* **PROBLEM**
Copy the rows below word for word, leaving out the pictures.

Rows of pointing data
(begin)

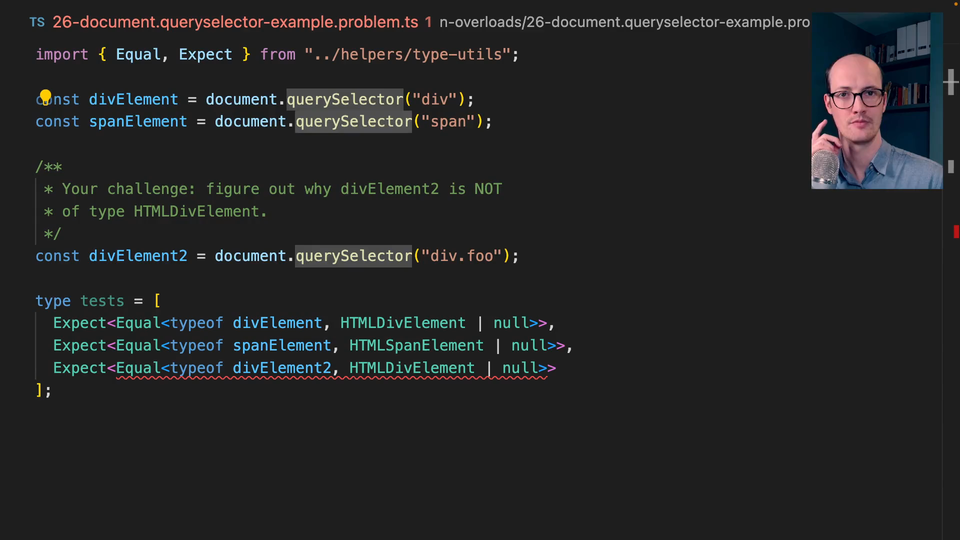Click the webcam video thumbnail
This screenshot has width=960, height=540.
coord(876,100)
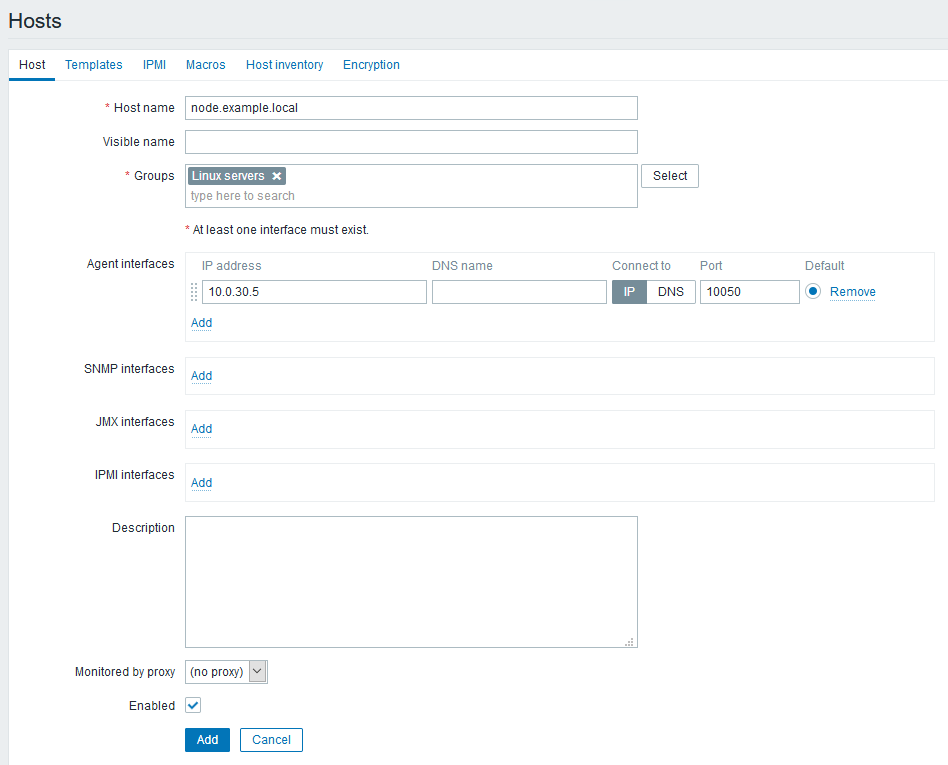Add a new SNMP interface

[x=200, y=376]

(end)

* **COMPLETED TASK**
Click the webcam video thumbnail
This screenshot has width=960, height=540.
coord(876,100)
Add a new SNMP interface

[x=200, y=376]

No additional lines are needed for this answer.